Problem to work on: The answer should be one number: the count of lines in the listing below with "will" in them.

Source data:

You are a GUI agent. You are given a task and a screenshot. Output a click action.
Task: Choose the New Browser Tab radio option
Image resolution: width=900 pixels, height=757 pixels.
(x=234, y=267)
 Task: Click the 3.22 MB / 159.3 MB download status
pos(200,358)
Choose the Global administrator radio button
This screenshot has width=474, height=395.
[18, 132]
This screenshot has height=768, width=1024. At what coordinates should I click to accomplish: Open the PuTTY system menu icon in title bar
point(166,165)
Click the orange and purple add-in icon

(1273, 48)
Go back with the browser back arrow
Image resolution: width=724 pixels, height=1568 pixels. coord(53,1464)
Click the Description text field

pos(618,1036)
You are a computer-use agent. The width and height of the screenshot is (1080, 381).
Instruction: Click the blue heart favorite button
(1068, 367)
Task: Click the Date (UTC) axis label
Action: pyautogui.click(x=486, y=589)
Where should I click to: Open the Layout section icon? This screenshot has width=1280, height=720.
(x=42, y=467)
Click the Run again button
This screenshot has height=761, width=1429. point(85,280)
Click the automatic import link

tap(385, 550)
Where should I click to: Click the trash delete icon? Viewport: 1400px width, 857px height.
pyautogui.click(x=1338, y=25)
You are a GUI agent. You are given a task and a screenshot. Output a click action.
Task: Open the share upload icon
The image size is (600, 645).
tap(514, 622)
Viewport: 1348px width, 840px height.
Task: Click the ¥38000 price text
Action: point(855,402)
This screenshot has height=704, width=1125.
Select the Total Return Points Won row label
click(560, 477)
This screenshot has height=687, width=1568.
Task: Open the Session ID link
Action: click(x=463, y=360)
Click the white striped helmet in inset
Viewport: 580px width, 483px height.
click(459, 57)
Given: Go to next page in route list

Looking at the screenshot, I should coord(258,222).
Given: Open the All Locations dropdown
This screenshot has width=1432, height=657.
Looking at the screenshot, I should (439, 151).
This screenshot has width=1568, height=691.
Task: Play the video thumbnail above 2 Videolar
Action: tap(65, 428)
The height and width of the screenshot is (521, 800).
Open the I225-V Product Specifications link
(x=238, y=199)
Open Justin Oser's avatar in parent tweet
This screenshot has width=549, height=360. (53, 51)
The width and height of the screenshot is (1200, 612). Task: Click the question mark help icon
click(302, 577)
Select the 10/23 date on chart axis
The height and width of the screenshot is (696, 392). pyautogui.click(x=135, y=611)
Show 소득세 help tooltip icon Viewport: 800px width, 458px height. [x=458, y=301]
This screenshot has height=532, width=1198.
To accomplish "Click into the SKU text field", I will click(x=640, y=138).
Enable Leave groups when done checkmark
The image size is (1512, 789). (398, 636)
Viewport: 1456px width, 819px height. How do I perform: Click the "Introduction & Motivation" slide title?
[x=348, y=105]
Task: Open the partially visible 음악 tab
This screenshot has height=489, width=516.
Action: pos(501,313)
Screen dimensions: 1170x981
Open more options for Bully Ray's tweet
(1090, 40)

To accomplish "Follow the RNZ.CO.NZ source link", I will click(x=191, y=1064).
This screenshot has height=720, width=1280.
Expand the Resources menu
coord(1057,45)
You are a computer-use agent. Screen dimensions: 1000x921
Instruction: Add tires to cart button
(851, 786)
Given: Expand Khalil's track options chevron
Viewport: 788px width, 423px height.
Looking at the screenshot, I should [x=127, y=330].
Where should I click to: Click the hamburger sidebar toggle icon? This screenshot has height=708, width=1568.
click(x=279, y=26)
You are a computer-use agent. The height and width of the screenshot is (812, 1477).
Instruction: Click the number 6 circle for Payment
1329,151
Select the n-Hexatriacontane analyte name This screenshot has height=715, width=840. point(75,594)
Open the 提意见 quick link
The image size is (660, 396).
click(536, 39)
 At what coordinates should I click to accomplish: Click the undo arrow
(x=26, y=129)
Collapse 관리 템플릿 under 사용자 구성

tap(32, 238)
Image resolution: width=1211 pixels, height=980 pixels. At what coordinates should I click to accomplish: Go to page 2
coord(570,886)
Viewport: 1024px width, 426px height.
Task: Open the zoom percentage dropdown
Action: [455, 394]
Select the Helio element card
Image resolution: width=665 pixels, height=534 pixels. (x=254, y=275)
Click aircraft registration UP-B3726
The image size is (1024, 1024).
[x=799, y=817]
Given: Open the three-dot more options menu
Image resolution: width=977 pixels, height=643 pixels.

Solution: 2